**Records supplied:**
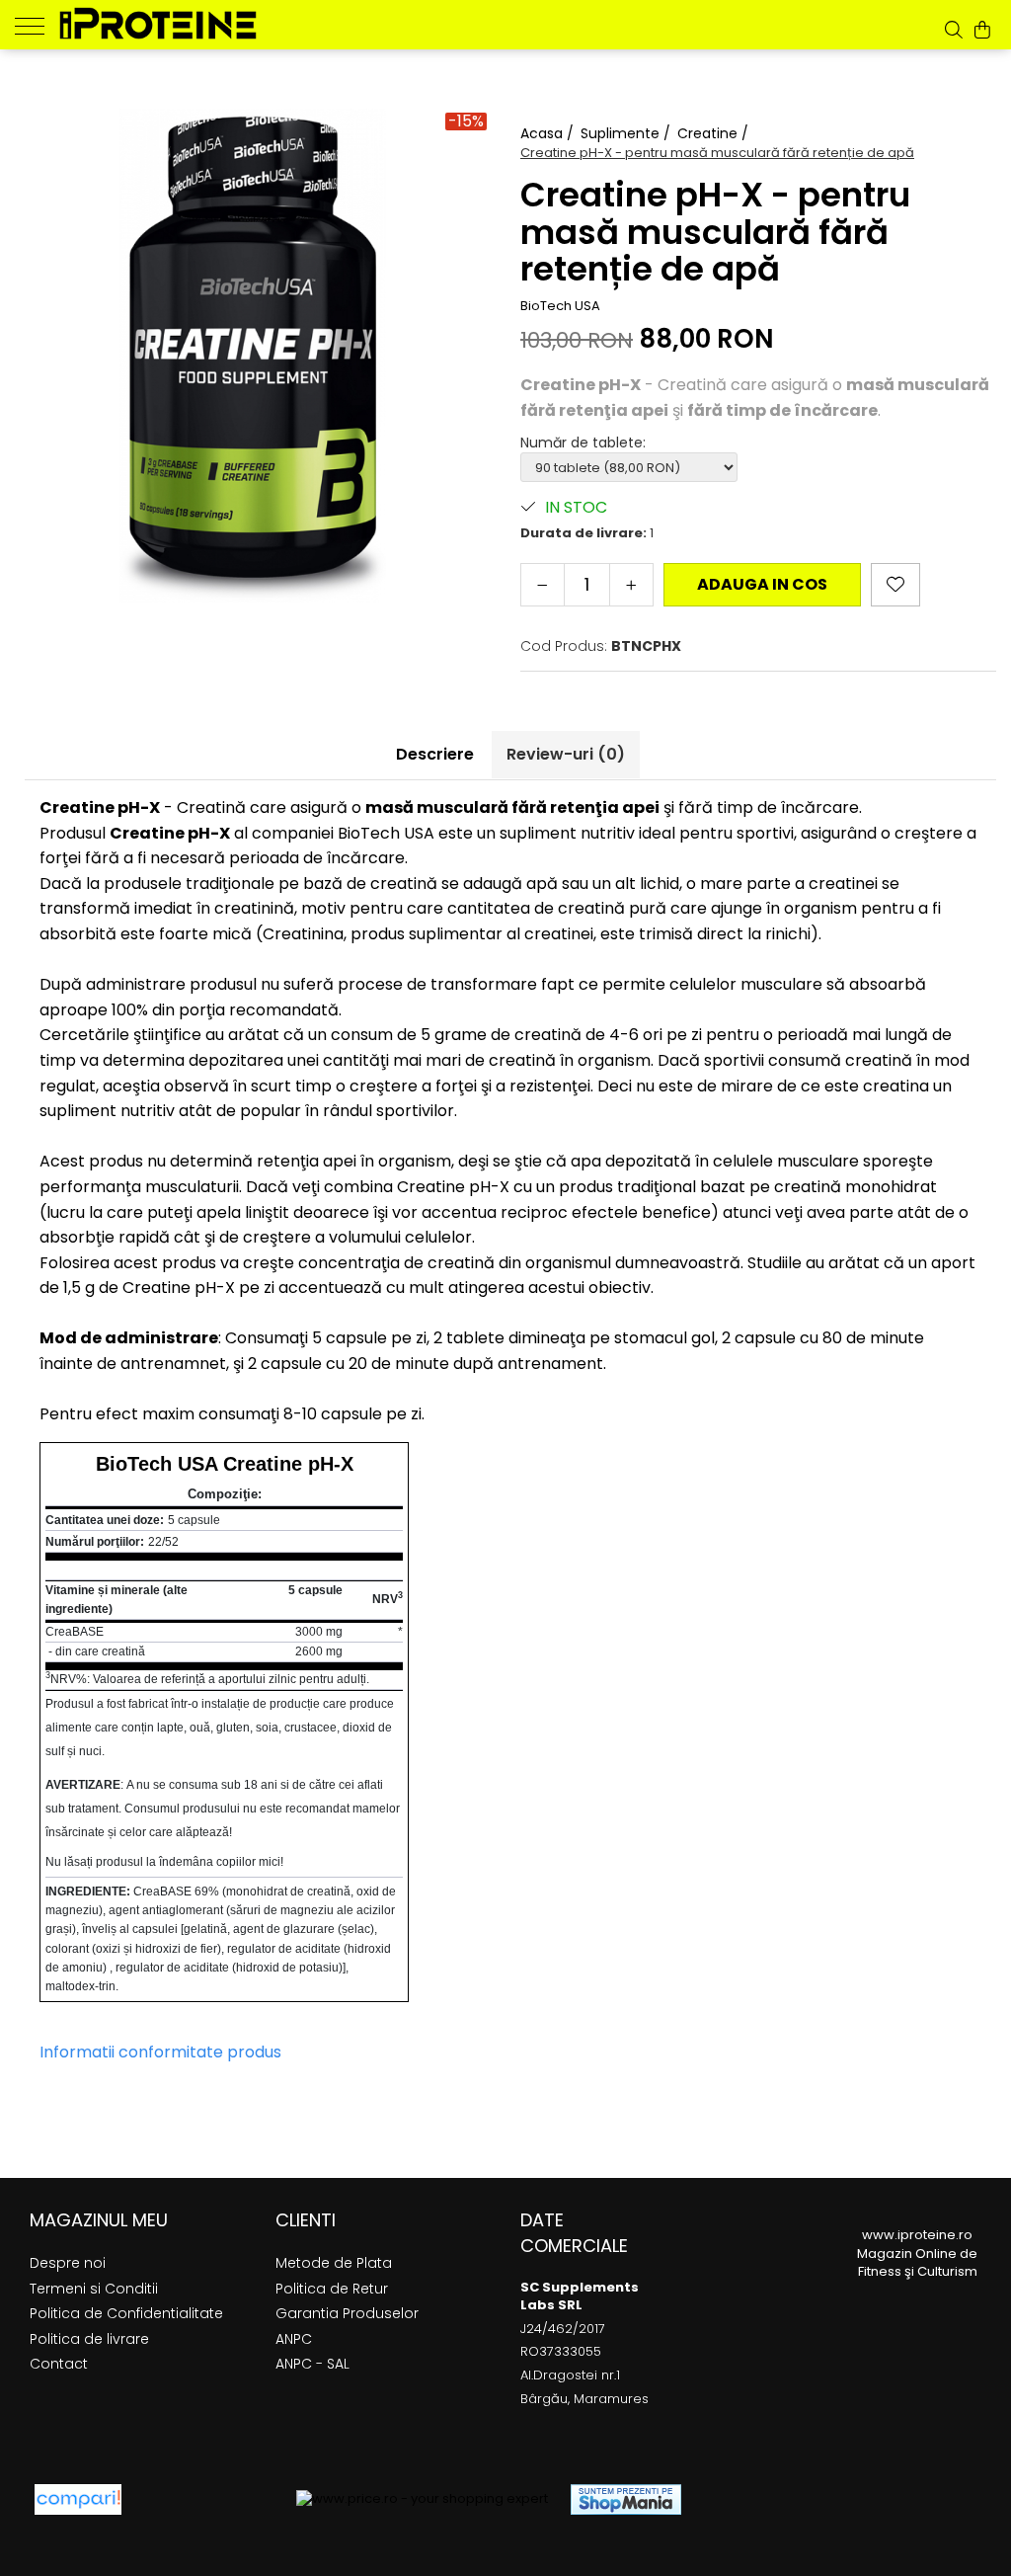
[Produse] (37, 24)
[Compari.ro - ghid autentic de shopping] (209, 2499)
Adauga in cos (762, 584)
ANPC (293, 2339)
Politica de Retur (331, 2288)
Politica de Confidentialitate (126, 2313)
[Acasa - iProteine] (158, 23)
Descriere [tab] (435, 754)
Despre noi (68, 2263)
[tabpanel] (253, 356)
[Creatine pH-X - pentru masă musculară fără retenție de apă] (253, 356)
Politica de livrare (89, 2339)
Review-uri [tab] (565, 754)
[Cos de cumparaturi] (982, 29)
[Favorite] (895, 584)
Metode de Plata (333, 2263)
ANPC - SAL (312, 2364)
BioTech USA (560, 306)
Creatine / (714, 133)
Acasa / (549, 133)
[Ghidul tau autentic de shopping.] (78, 2499)
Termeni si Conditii (94, 2288)
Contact (59, 2364)
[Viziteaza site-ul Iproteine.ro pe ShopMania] (626, 2499)
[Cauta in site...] (954, 29)
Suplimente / (627, 133)
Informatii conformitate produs (160, 2052)
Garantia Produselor (347, 2313)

**Exercise prompt:**
Give the listing again word for word. Skip every image.

**Result of this task:**
[Produse] (37, 24)
[Compari.ro - ghid autentic de shopping] (209, 2499)
Adauga in cos (762, 584)
ANPC (293, 2339)
Politica de Retur (331, 2288)
Politica de Confidentialitate (126, 2313)
[Acasa - iProteine] (158, 23)
Descriere [tab] (435, 754)
Despre noi (68, 2263)
[tabpanel] (253, 356)
[Creatine pH-X - pentru masă musculară fără retenție de apă] (253, 356)
Politica de livrare (89, 2339)
Review-uri [tab] (565, 754)
[Cos de cumparaturi] (982, 29)
[Favorite] (895, 584)
Metode de Plata (333, 2263)
ANPC - SAL (312, 2364)
BioTech USA (560, 306)
Creatine / (714, 133)
Acasa / (549, 133)
[Ghidul tau autentic de shopping.] (78, 2499)
Termeni si Conditii (94, 2288)
Contact (59, 2364)
[Viziteaza site-ul Iproteine.ro pe ShopMania] (626, 2499)
[Cauta in site...] (954, 29)
Suplimente / (627, 133)
Informatii conformitate produs (160, 2052)
Garantia Produselor (347, 2313)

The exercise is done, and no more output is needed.